How Dundas Got Its Name
BACKGROUND
In the late 18th century no town yet existed in the valley, and the farmers who lived here considered themselves to be on the edge of the colonial frontier. However, the area did attract the attention of Upper Canada’s first Lieutenant Governor, John Graves Simcoe, who saw the valley as a natural defensive position, ideal for the building of a fort.

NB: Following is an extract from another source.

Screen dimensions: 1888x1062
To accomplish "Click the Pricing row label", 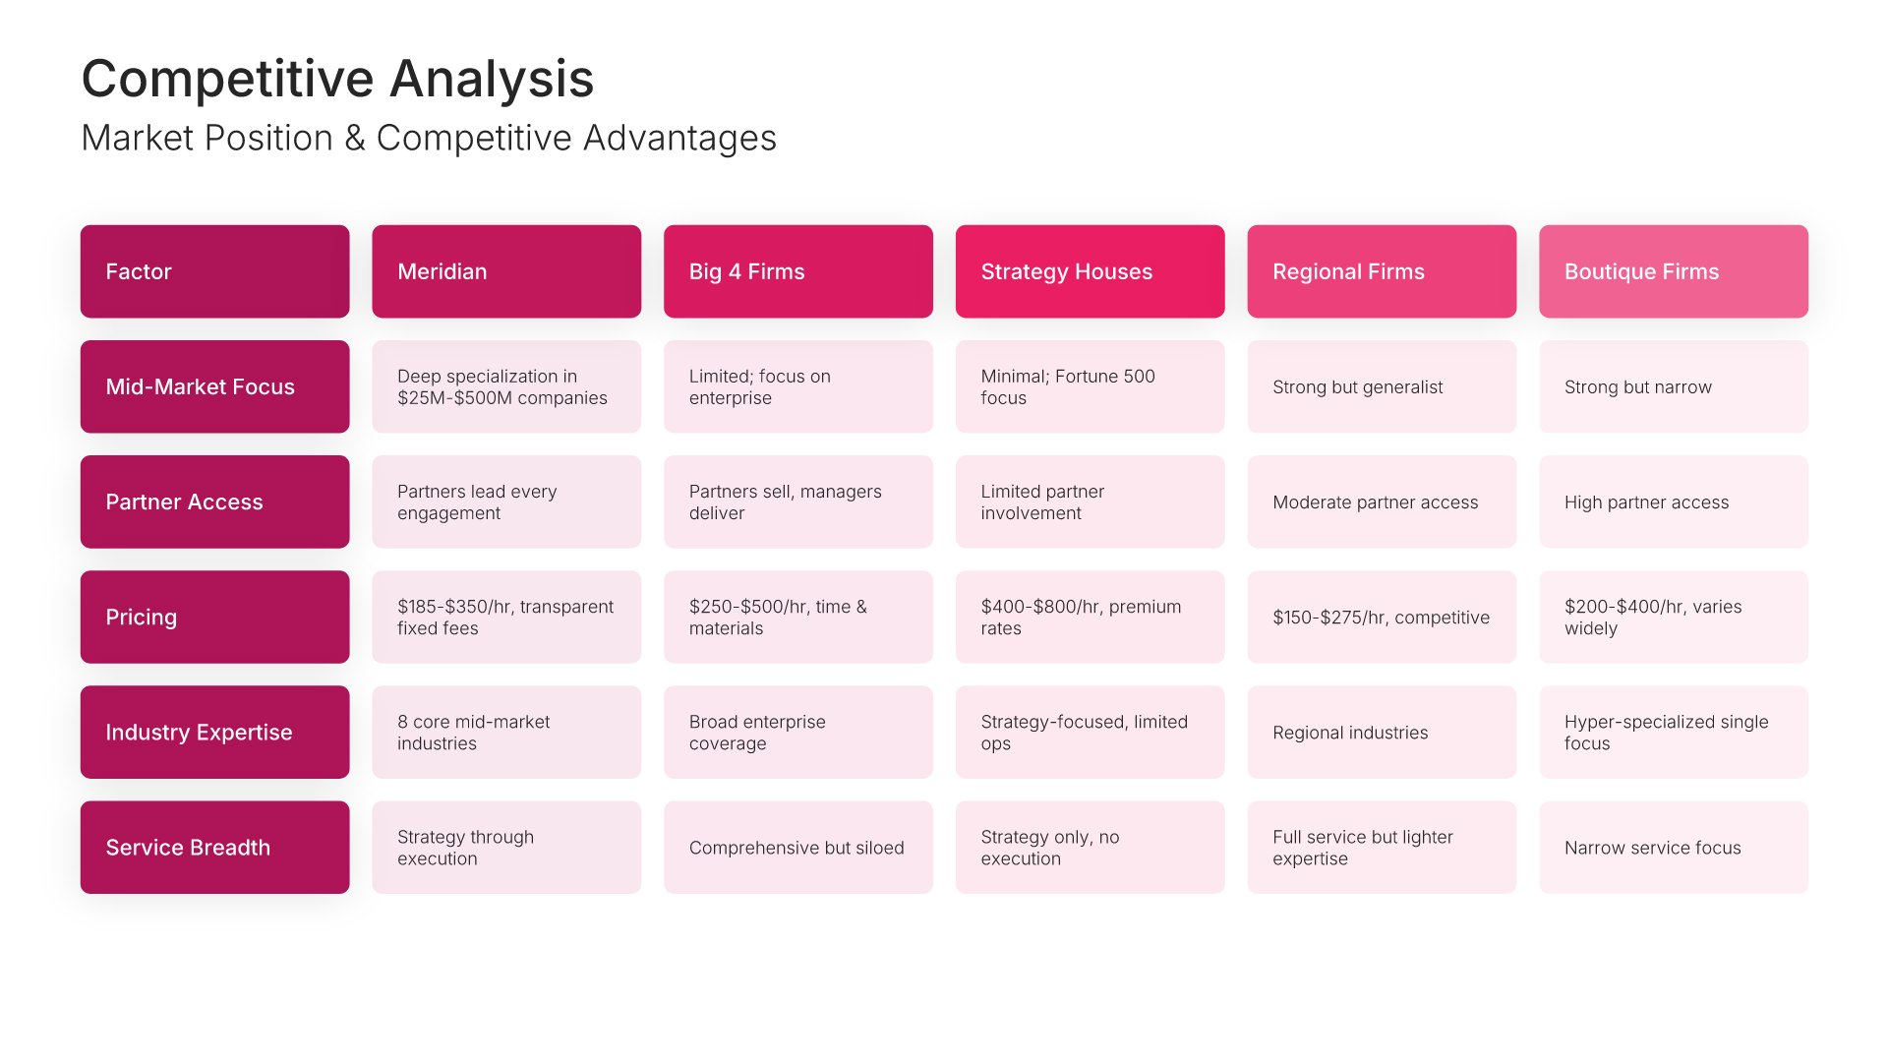I will pyautogui.click(x=214, y=617).
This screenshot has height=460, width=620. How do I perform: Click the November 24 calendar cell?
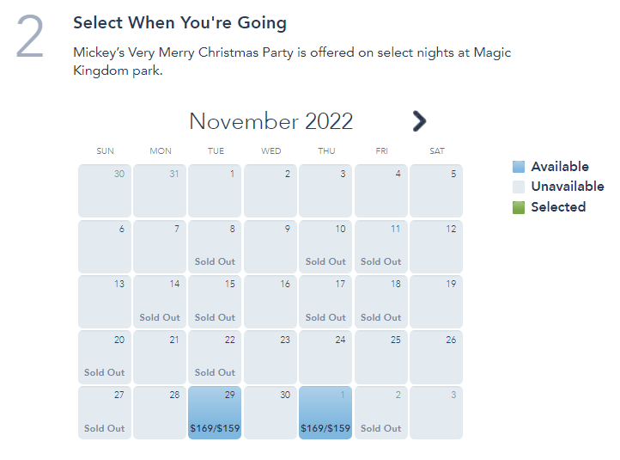pyautogui.click(x=325, y=357)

Simcoe feared that the American’s might attempt to invade Canada again as they had during the American Revolution (he was right, they would invade again in 1812). To prepare for the possibility, he ordered the construction of two vast military roads stretching across the colony. In an attempt to gain funding from Britain he named these roads Yonge Street, after Secretary at War Sir George Yonge, and Dundas Street, after the Secretary of State for the Home Office Sir Henry Dundas. Still thinking he might one day build a fort there, Simcoe planned Dundas Street to run through the area that would one day be the Town of Dundas.
THE NAMING OF DUNDAS
In 1801 the wealthy Englishman Richard Hatt moved to the area from Ancaster and began constructing a large milling complex at the conjunction of Dundas Street and Spencer Creek. He named his operation the ‘Dundas Mills’ after the street on which they were located. Hatt was interested in attracting settlers to the valley to work in his various mills and workshops, and so opened a post office in his mill so that locals could correspond with the outside world. Mail coming to this office was first addressed to the ‘Dundas Mills’, and eventually just ‘Dundas’. By the end of the War of 1812, the name had stuck, and the various settlers who came to the area after writing to their friends and family knew it only as ‘Dundas’
DUNDAS AND HENRY DUNDAS
Because of the informal nature by which Dundas got its name, its people have for most of their history been largely unaware of their namesake. Existing documentation from the time of incorporation does not mention Henry Dundas as the namesake. By the mid-1800s Dundas had a large Scottish population who may have been attracted to the name simply for its Scottish nature. However, it is interesting to note that Henry Dundas was widely despised by most 19th century Scots, as they considered him and Anglophile who had betrayed the rights of his people for power and wealth.